TASK STATEMENT: Omit all pictures, and print word for word only the lines from the one containing "Alben 2016 (45, 1722)" through the end of the data.

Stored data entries
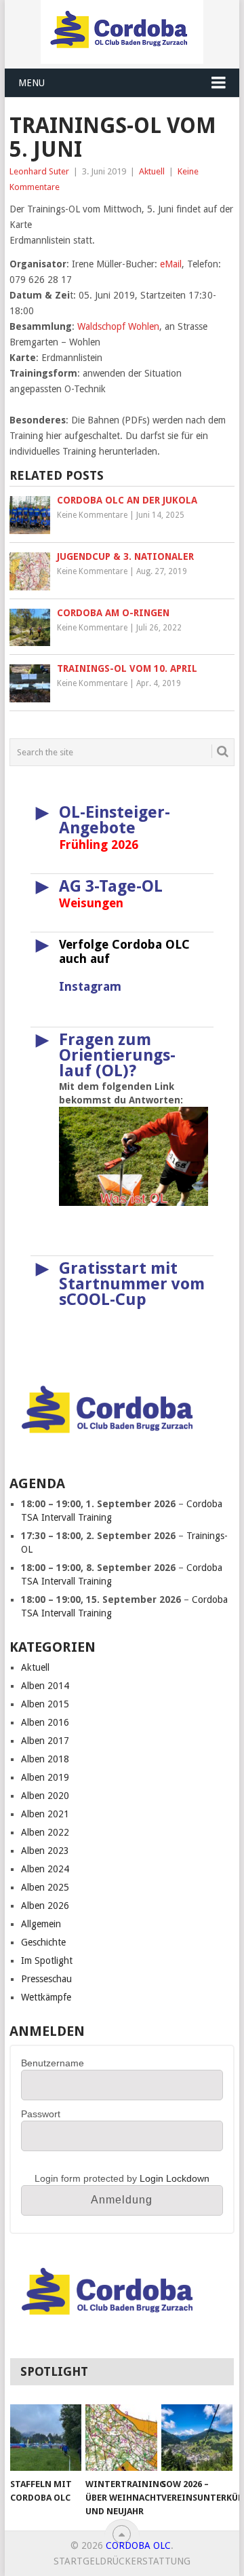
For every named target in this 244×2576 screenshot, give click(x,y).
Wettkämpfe (46, 1997)
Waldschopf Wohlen (118, 326)
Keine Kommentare (92, 515)
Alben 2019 (45, 1777)
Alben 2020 (45, 1795)
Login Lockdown (174, 2178)
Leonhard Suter (39, 171)
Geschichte (43, 1942)
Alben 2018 (45, 1759)
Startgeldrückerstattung (122, 2561)
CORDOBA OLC (138, 2545)
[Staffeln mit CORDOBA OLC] (45, 2437)
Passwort (40, 2113)
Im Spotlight (47, 1960)
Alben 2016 (45, 1722)
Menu (31, 82)
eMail (171, 264)
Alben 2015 (45, 1704)
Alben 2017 (45, 1740)
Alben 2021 (45, 1813)
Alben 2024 (45, 1868)
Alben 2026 (45, 1905)
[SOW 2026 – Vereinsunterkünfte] (196, 2437)
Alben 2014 (45, 1685)
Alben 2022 (45, 1832)
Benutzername (52, 2063)
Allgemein (41, 1923)
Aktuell (152, 171)
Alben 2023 (45, 1850)
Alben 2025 (45, 1887)
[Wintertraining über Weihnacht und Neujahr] (121, 2437)
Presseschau (46, 1978)
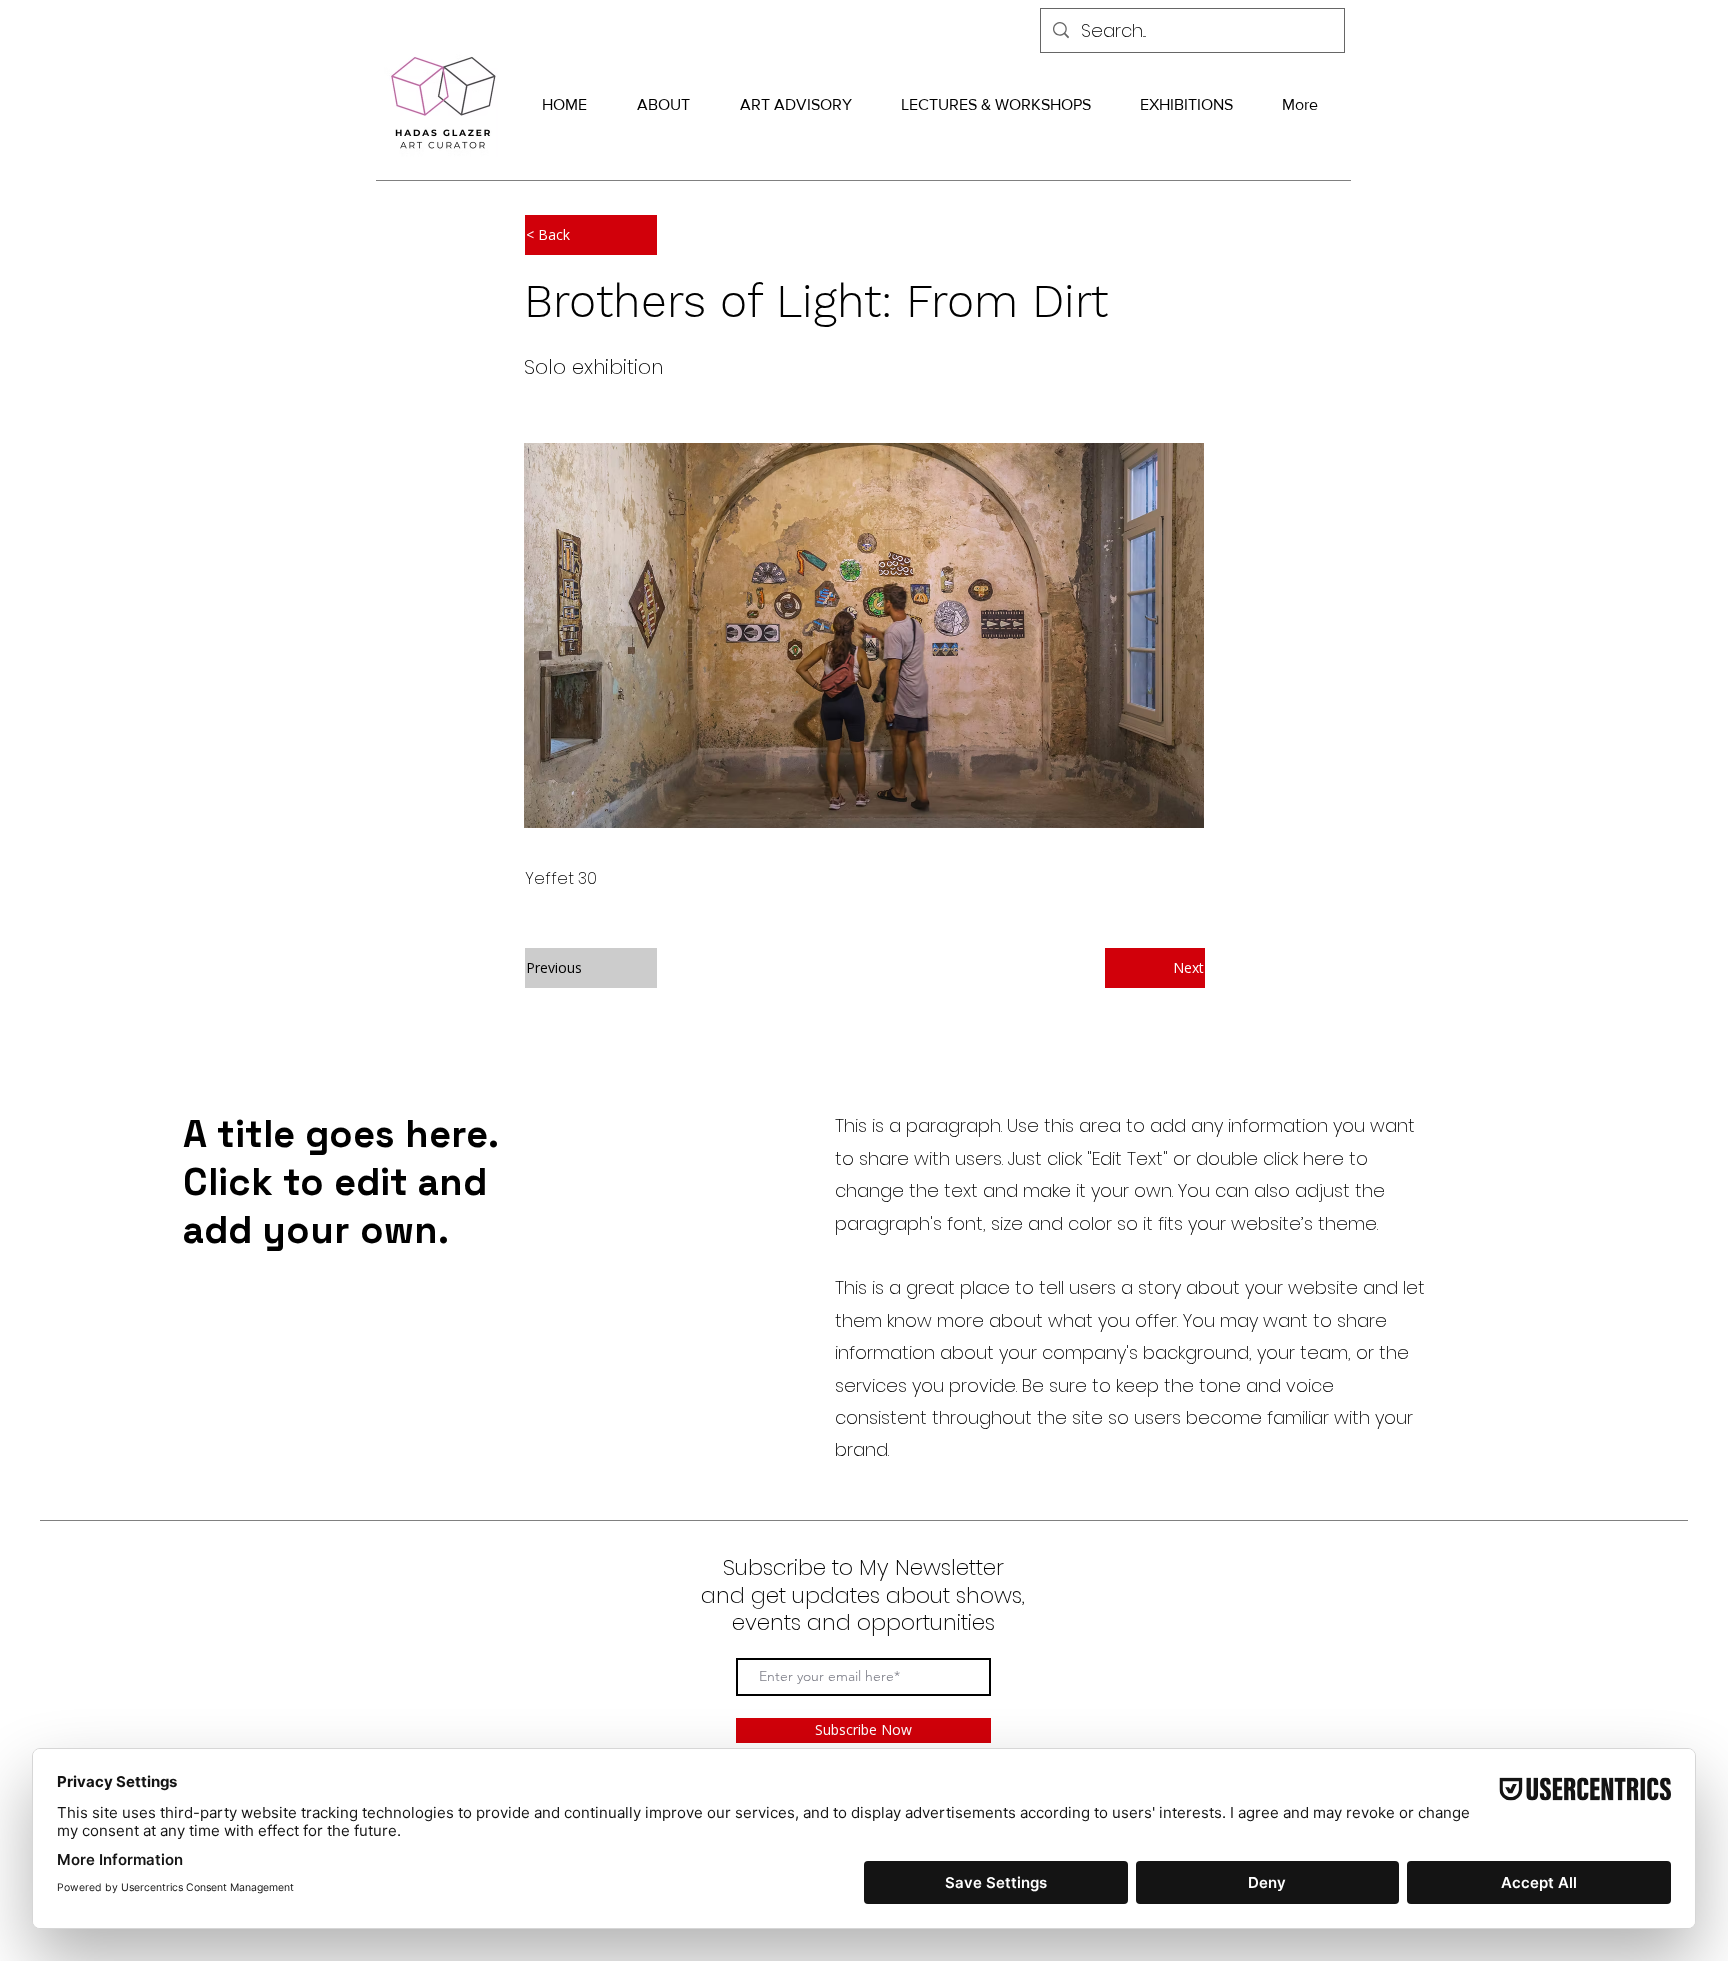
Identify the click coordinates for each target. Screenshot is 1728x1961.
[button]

COMPLETED EXERCISE:
Alben 2016 (45, 1722)
Menu (31, 82)
eMail (171, 264)
Alben 2015 (45, 1704)
Alben 2017 (45, 1740)
Alben 2021 (45, 1813)
Alben 2024 (45, 1868)
Alben 2026 (45, 1905)
[SOW 2026 – Vereinsunterkünfte] (196, 2437)
Alben 2014 (45, 1685)
Alben 2022 (45, 1832)
Benutzername (52, 2063)
Allgemein (41, 1923)
Aktuell (152, 171)
Alben 2023 (45, 1850)
Alben 2025 (45, 1887)
[Wintertraining über Weihnacht und Neujahr] (121, 2437)
Presseschau (46, 1978)
Identify the click coordinates for each target. Screenshot is 1728x1961.
[button]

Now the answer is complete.